### Texte extrait

···

Magazine Journal intime

Run baby run

Publié le 26 octobre 2007 par Jlhuss

Par l’anachroniqueuse

Un soleil transi passe entre les platanes dont les branches dégarnies se joignent au centre de l’allée encore sombre.

Je cours. 

Le bruit sec et crissant de l’arène sous mes baskets rebondit dans le petit matin givré. La nature policée des massifs d’hiver, peignés de frais pour veiller le tombeau du muséum, contraste avec les flancs du « Labyrinthe », planté d’essences historiques qui ont connu Buffon et fondent l’entrée du parc au noir de leur ombre canonique. Plus loin, la ménagerie laisse fuser un cri étrange, puis un braiement, et encore une belle odeur fauve, tandis que les wallabies me regardent passer d’un œil, occupés à leur festin matinal. Autour des bancs, les feuilles sont froissées par les jardiniers et ramassées en larges paquets odorants entre la pelle et le râteau. Ils me gaffent en passant et marmonnent sous leur « gauloise » une blague toute botanique…

Je cours. 

Le sang afflue jusqu’aux confins du corps, des oreilles aux orteils, tout irradie de chaleur et d’effort. J’ai appris – c’est neuf encore- à apprécier cette sensation. Comme un plaisir si vif qu’il est à peine douloureux, une douleur ténue qui s’éparpille en caresse. Je sens avec bonheur la fine mécanique du souffle, la vigueur des muscles, la fragilité des articulations, des tendons, des attaches, des liens de la chair, délicats comme le cou mince d’un sablier dans son âme de bois.

Je cours.

···

### Données fournies
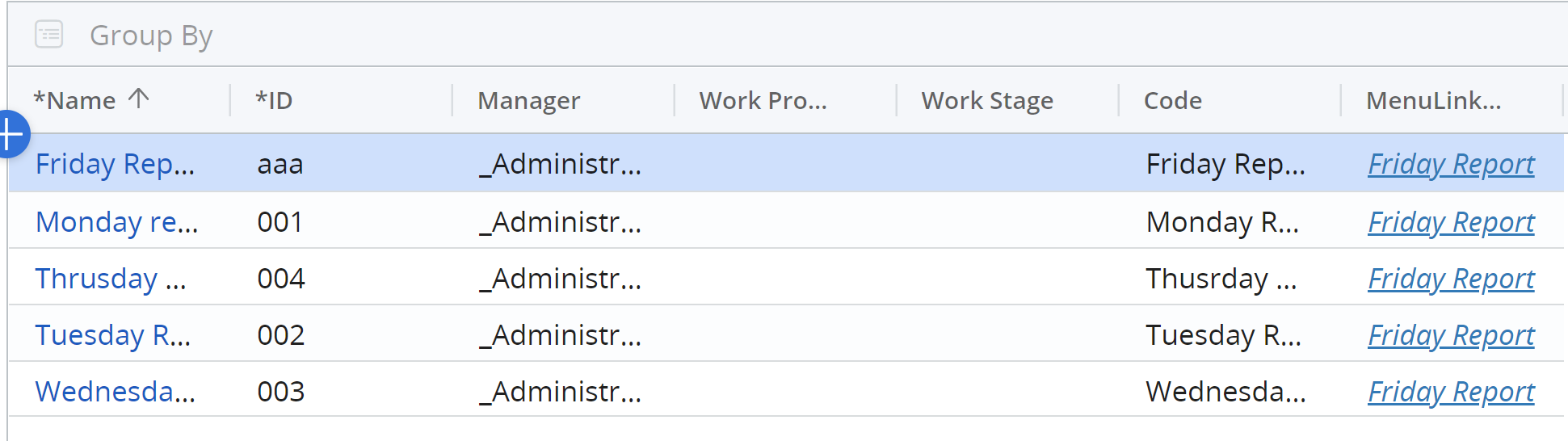Click Friday Report link in Wednesday row

point(1451,392)
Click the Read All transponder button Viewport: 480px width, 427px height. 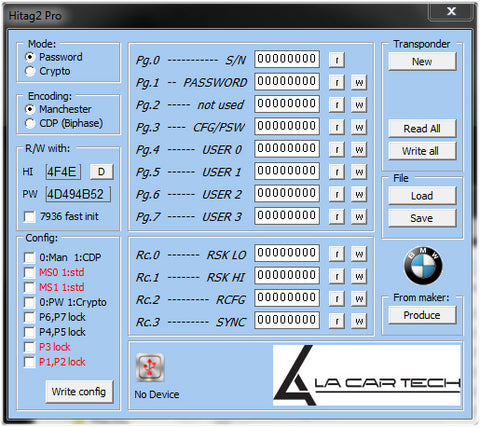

···

### À faire
Reprenez le passage du texte sur la course matinale en commençant à « Publié le 26 » et en terminant à « l’allée encore sombre. ». Remplacez-y « platanes » par « tilleuls ».

### Réponse rédigée
Publié le 26 octobre 2007 par Jlhuss

Par l’anachroniqueuse

Un soleil transi passe entre les tilleuls dont les branches dégarnies se joignent au centre de l’allée encore sombre.